Table 1 Morphological features of hESCs and their colonies.

Computational models are helpful to quantitatively analyse and improve the understanding of the processes that underlie fate decisions in hESCs and hiPSCs. However, before establishing the appropriate protocol for in silico approaches, it is important to quantify the morphological features frequently used in the visual identification of pluripotent hESC colonies, see Table 1, in agreement with previous publications23,24,28,29,30,31,32,33,34. These give us value information about the morphological properties of the cells arranged in colonies. In the future, this information will be integrated alongside other mechanisms that determine the behaviour of the system, to build algorithms of interaction rules aiming to understand their emergent properties35.

Materials and Methods

Cell culture and propagation

Human embryonic stem cells (hESCs) (H9 cell line, WiCell, Madison, WI) were passaged on 6-well plates coated with hESC-qualified Matrix at a 1:4 split ratio using an EDTA-based dissociation solution. 2 ml of mTERSR1 media was used per well. The cells were kept in small clumps avoiding the passaging of single cells (due to low rates of survival). We aimed to plate cell aggregates of approximately 15–20 cells each. The culture was kept for 4 days at \(37\)°C with a humidified \(5{\rm{ \% }}{\text{CO}}_{2}\) atmosphere. The colonies were imaged at day 2, 3 and 4 after plating before they reached a \(60\ \% \) confluency across the well.

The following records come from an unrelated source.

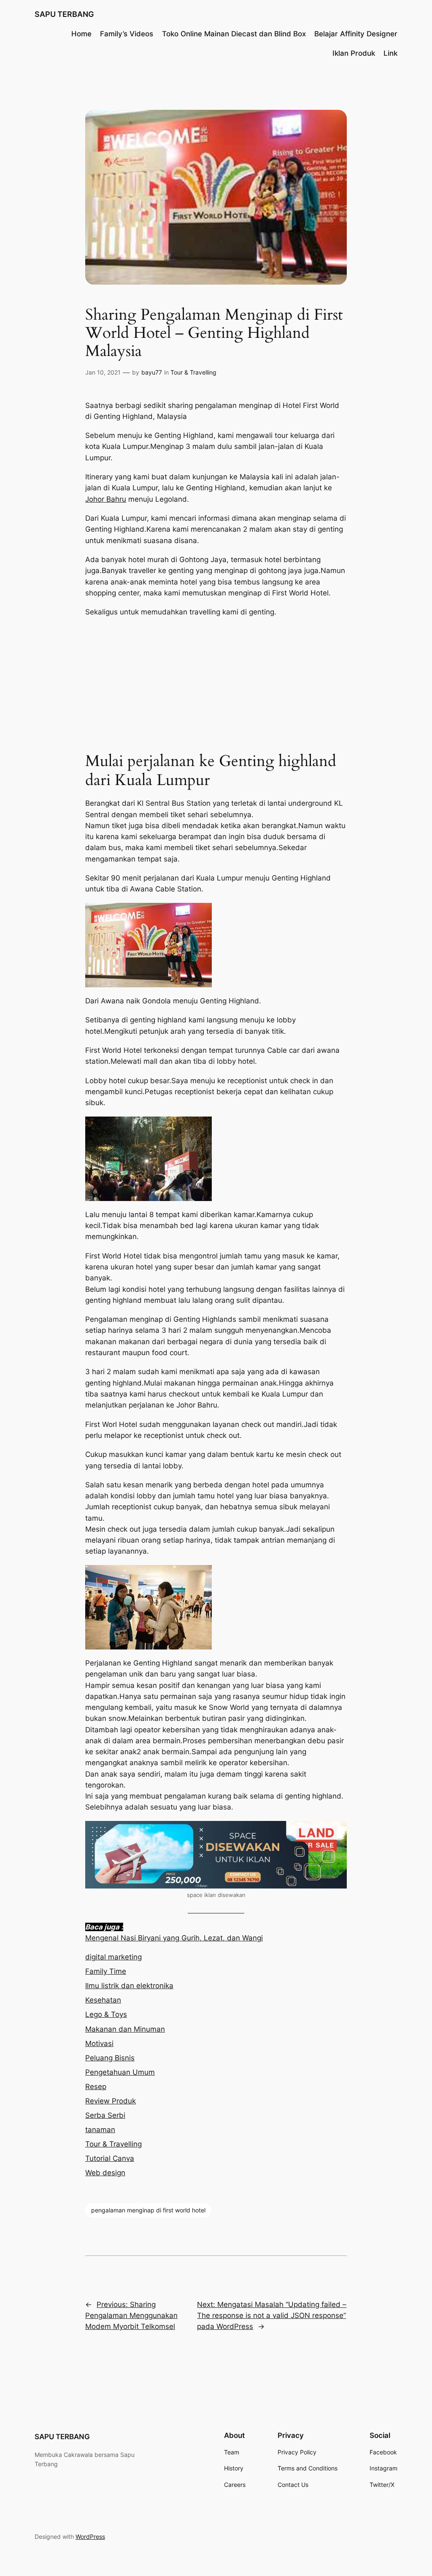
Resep (95, 2086)
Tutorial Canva (109, 2158)
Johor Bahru (105, 499)
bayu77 (151, 372)
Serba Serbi (105, 2115)
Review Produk (110, 2101)
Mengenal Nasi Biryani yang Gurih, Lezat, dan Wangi (174, 1938)
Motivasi (99, 2043)
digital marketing (113, 1957)
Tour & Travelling (193, 372)
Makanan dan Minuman (125, 2029)
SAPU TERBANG (64, 14)
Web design (105, 2172)
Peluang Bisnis (110, 2058)
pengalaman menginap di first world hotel (148, 2210)
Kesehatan (103, 2000)
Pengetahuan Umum (120, 2072)
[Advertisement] (216, 685)
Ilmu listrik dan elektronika (129, 1985)
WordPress (90, 2536)
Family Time (105, 1971)
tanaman (100, 2129)
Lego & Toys (106, 2014)
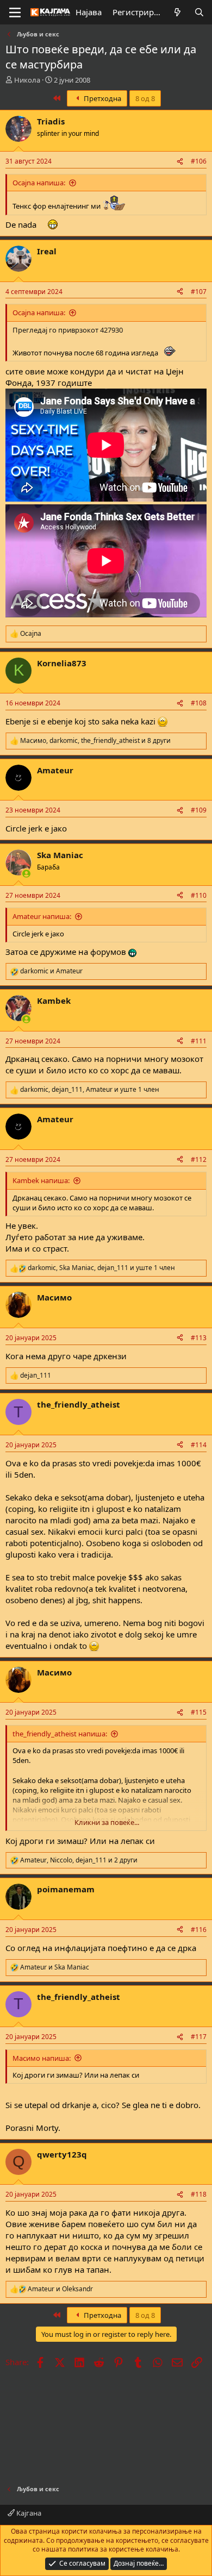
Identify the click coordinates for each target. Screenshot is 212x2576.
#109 (199, 810)
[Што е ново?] (177, 12)
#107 (199, 291)
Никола (27, 80)
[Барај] (199, 12)
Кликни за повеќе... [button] (106, 1822)
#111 (199, 1041)
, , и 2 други (79, 1860)
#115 (199, 1712)
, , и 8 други (95, 740)
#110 (199, 895)
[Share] (180, 161)
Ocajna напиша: (39, 182)
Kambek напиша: (41, 1180)
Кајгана (28, 2513)
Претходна (101, 98)
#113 (199, 1337)
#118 (199, 2194)
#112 (199, 1159)
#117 (199, 2036)
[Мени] (15, 12)
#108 (199, 703)
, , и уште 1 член (89, 1089)
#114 (199, 1444)
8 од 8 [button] (145, 98)
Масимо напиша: (42, 2058)
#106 (199, 161)
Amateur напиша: (42, 916)
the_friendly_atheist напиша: (60, 1734)
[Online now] (26, 873)
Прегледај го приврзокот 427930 (68, 330)
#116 (199, 1929)
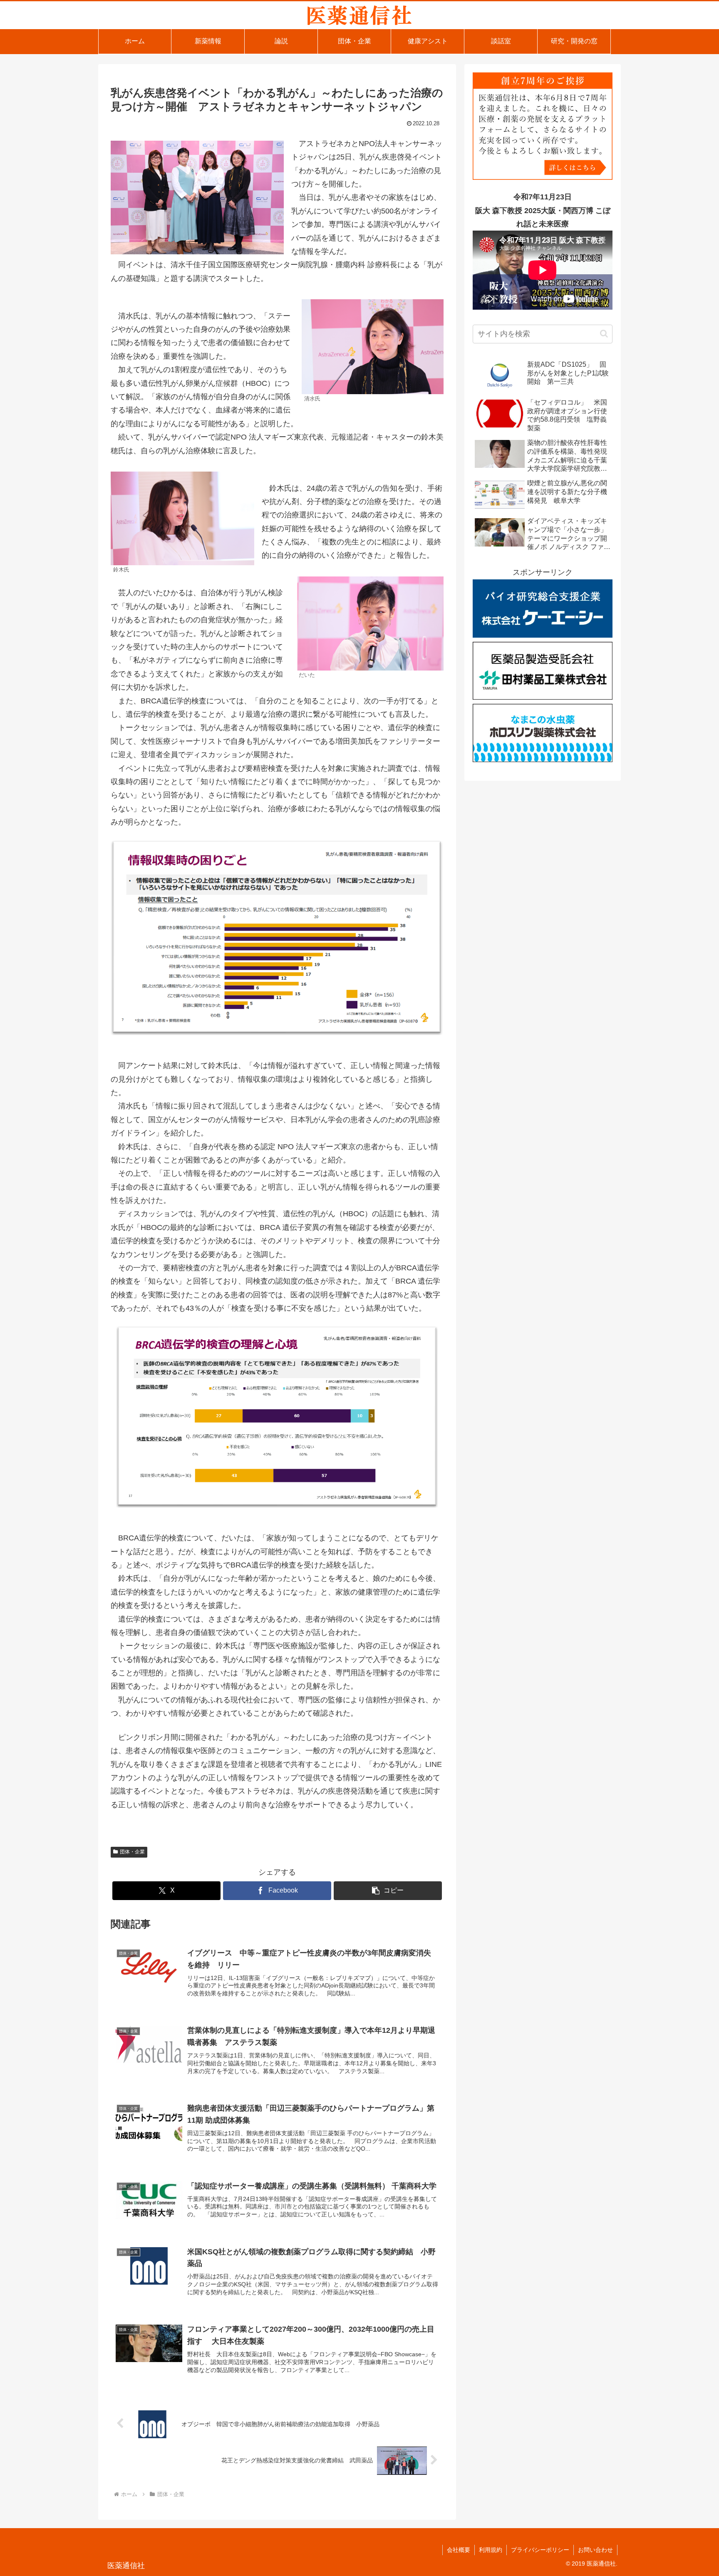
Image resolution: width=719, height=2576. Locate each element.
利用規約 (490, 2549)
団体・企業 (132, 1852)
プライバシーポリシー (540, 2549)
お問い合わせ (595, 2549)
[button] (388, 1890)
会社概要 (458, 2549)
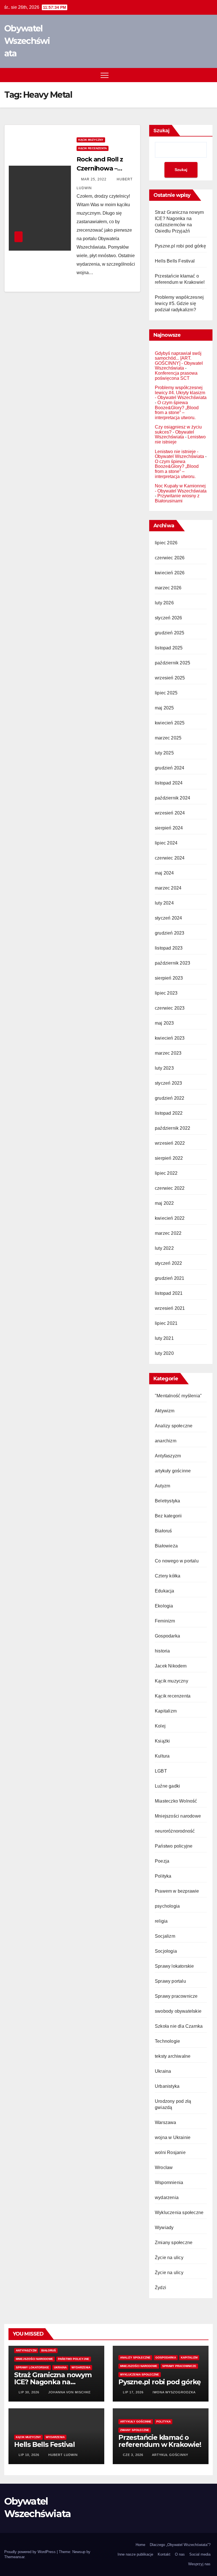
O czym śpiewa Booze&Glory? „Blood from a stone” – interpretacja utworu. (177, 410)
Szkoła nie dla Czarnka (179, 2026)
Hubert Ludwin (62, 2454)
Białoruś (163, 1530)
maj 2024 (164, 873)
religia (161, 1921)
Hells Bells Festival (175, 261)
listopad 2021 (169, 1293)
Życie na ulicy (169, 2257)
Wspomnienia (169, 2182)
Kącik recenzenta (92, 148)
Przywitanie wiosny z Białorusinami (177, 498)
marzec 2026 (168, 587)
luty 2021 (164, 1338)
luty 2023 (164, 1068)
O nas (180, 2554)
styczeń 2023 (168, 1083)
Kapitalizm (166, 1711)
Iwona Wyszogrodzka (173, 2392)
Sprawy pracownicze (176, 1996)
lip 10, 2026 (29, 2454)
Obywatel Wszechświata (27, 41)
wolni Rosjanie (170, 2152)
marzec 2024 (168, 888)
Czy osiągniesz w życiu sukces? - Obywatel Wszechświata (178, 432)
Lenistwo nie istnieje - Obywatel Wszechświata (179, 454)
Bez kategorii (168, 1515)
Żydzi (160, 2287)
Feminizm (165, 1620)
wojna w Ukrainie (172, 2137)
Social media (200, 2554)
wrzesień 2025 (170, 677)
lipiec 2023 (166, 993)
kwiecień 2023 (170, 1038)
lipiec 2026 (166, 542)
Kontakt (164, 2554)
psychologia (167, 1906)
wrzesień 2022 (170, 1143)
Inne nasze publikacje (135, 2554)
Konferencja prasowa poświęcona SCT (176, 376)
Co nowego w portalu (177, 1560)
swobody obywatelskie (178, 2011)
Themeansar (14, 2557)
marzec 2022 (168, 1233)
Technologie (167, 2041)
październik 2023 (172, 963)
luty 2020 (164, 1353)
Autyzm (162, 1485)
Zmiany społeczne (173, 2242)
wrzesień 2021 (170, 1308)
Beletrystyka (167, 1500)
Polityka (163, 1876)
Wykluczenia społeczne (179, 2212)
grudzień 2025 (170, 632)
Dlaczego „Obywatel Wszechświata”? (180, 2545)
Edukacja (164, 1590)
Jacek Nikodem (171, 1666)
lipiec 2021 (166, 1323)
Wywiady (164, 2227)
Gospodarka (167, 1636)
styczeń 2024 (168, 918)
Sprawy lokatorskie (174, 1966)
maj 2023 (164, 1023)
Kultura (162, 1756)
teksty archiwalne (172, 2056)
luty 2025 (164, 752)
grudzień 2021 (170, 1278)
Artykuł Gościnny (169, 2454)
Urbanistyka (167, 2086)
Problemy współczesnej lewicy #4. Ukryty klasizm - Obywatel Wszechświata (181, 392)
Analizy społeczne (173, 1425)
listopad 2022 (169, 1113)
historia (162, 1651)
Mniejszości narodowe (178, 1816)
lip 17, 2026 (133, 2392)
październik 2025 (172, 662)
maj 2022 (164, 1203)
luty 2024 (164, 903)
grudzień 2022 (170, 1098)
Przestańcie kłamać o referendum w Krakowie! (159, 2441)
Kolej (160, 1726)
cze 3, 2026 (133, 2454)
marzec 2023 (168, 1053)
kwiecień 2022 (170, 1218)
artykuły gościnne (173, 1470)
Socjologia (166, 1951)
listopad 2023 (169, 948)
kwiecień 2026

The ability of hESCs cells to form colonies depends on the cytoskeleton rearrangement, contraction of actin filaments, the interaction between the cells, and the timely function of regulatory proteins36. When isolated, the cells have their cytoskeleton and lamellipodia unfolded and spreading over the substrate, see Fig. 1(a). In colonies, the cells are close to each other as shown in Fig. 1(b). This section of a colony contains several cells in which the nuclei, nucleoli (dark spots) and gaps (white spaces between the cells) are easily detected. Larger and denser colonies do not show gaps and the cells are closer to each other, see Fig. 2.

Figure 1
figure 1

(a) Phase-contrast image of a single isolated hESC at day 2 after plating, showing a well-defined nucleus, nucleoli (black dots) and spreading lamellipodia. Bar \(20\,\mu \)m. (b) Detail of the spatial arrangement of cells within a colony, with well-defined nuclei and prominent nucleoli (black dots). The very distinctive gaps between the cells occur in colonies with areas \(A < 0.6\,{\text{mm}}^{2}\). Bar \(50\ \mu \)m. (c) HESC colony in which the cells located at the top-left (outlined in blue) with larger nuclei. Bar \(100\ \mu \)m.

Figure 2
figure 2

Phase-contrast images of a hESC colony at day 3 after plating. For large colonies we used (a) low magnification (5\(\times \)) to capture the boundaries and (b) higher magnification (10\(\times \)) to measure the cells features (the enclosed region in (a)). This colony is a densely packed example with no gaps within the cells. Bars \(100\ \mu \)m. (c) Voronoi tessellation obtained from the centroid position of the cells. The nuclei area is shown in logarithmic scale.

Phase-contrast microscopy

We studied the colonies using phase contrast microscopy, since this method allows the cells to behave as naturally as possible without the need to stain the cells with fluorescent dyes which may induce photo-toxicity37 and possible changes in cell behaviour38. The image acquisition was performed in an inverted microscope Axiovert 200 M with Zeiss AxioCam HRc (Carl ZeissTM) using two objective magnifications 5\(\times \) (Plan Neofluar Ph1 5\(\times \)/0.15) and 10\(\times \) (Plan Apochromat Ph1 10\(\times \)/0.32), with the following scalings 1.36 \(\mu \)m/pixel and 0.67 \(\mu \)m/pixel, respectively. Images are saved in TIFF format (size 1300 \(\times \) 1030 pixels) with no additional compression, see Supplementary Fig. S11. The imaging was performed every 24 h at multiple x-y locations per well to obtain an adequate sample of the cells for 3 days until the confluency of the cells was about \(60\ \% \), meaning that most of the colonies did not merge with each other and were quasi-bidimensional structures.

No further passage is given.